Exercise task. Rewrite the lines between the one holding "Click Zeeta Project Resourcing red cross icon" and the one holding "click(199, 97)", inclusive, with "Viewport" changed to "Screen size" and nothing else altered. Leave the pictures out.

Source records.
#####

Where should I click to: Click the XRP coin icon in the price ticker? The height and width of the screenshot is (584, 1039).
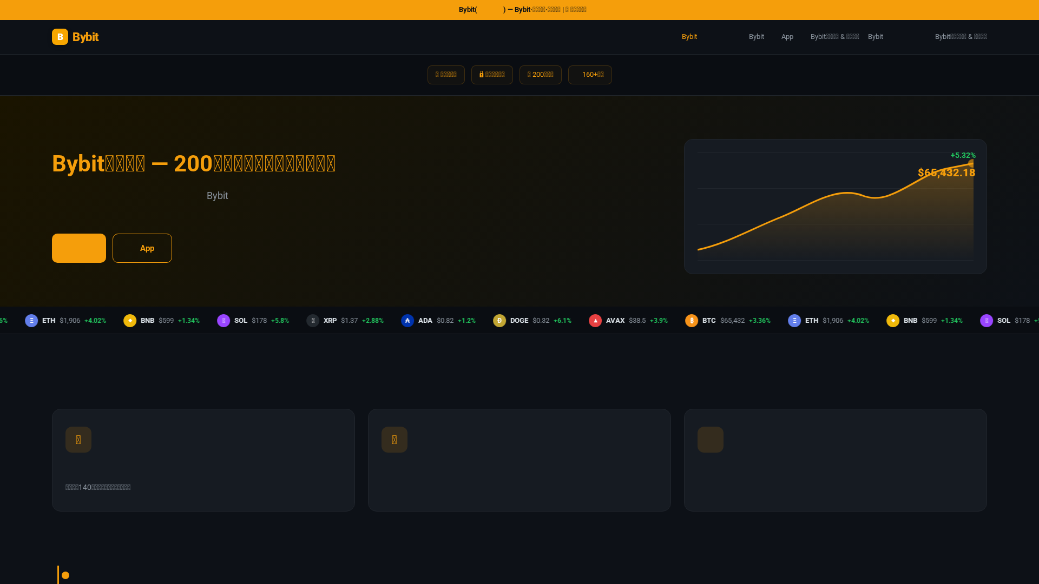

#####

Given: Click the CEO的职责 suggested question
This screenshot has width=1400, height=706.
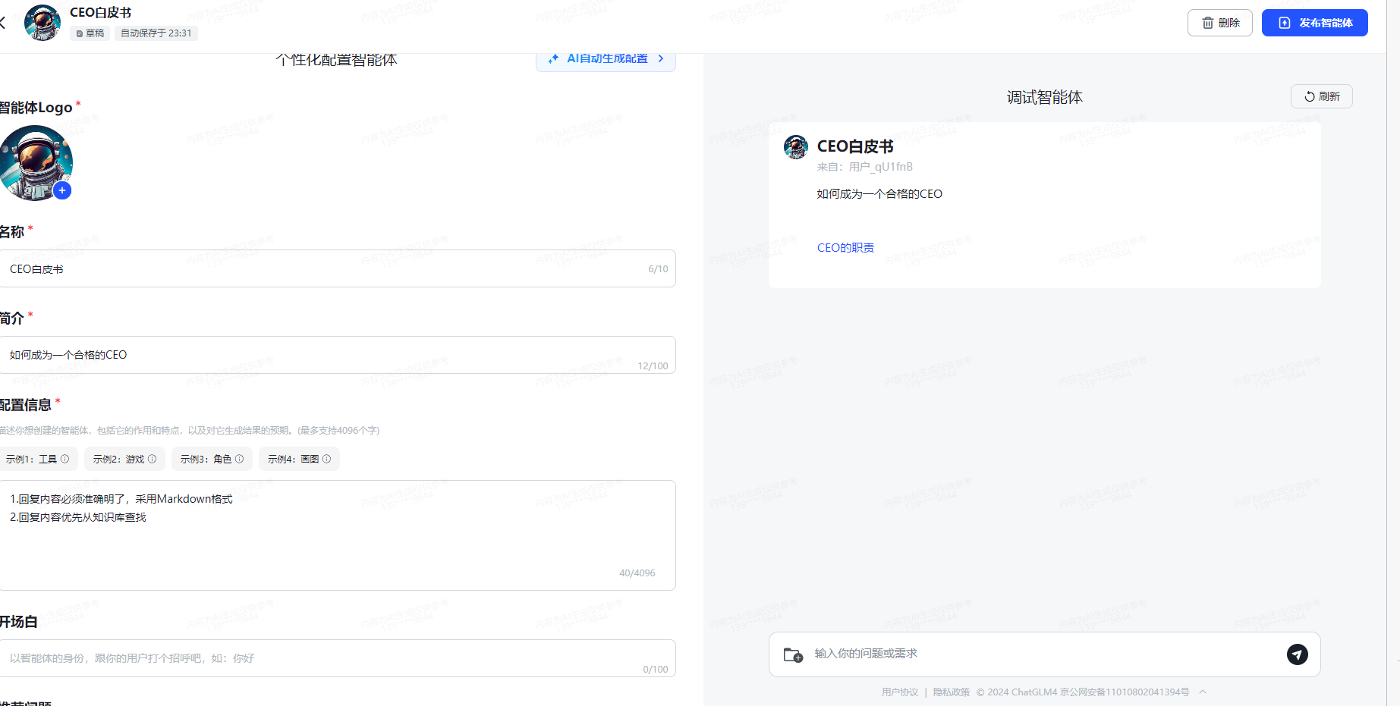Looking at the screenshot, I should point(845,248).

#####

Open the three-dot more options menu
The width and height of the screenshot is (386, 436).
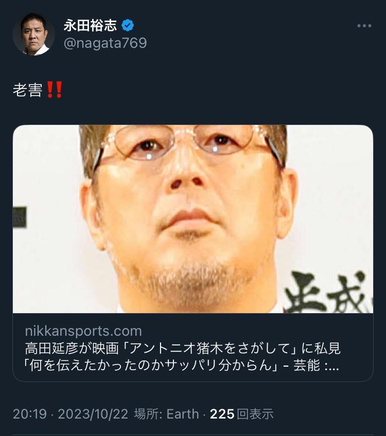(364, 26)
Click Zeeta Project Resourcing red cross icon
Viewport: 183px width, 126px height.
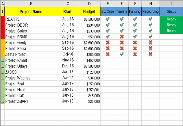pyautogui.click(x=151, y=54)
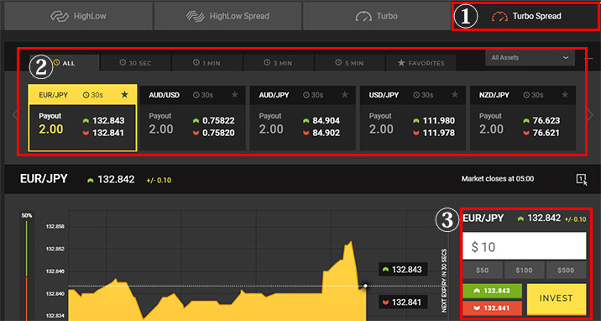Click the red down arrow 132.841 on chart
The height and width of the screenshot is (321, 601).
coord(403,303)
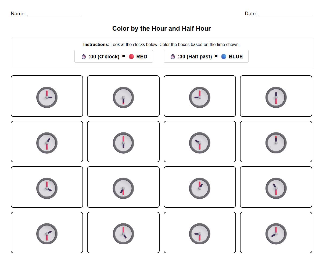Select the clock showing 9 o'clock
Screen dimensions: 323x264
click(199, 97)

#####

Response to this task.
Click Zeeta Project Resourcing red cross icon
Screen size: 183px width, 126px height.
pyautogui.click(x=151, y=54)
Click the red down arrow 132.841 on chart
The height and width of the screenshot is (321, 601).
coord(403,303)
Select the clock showing 9 o'clock
Screen dimensions: 323x264
click(199, 97)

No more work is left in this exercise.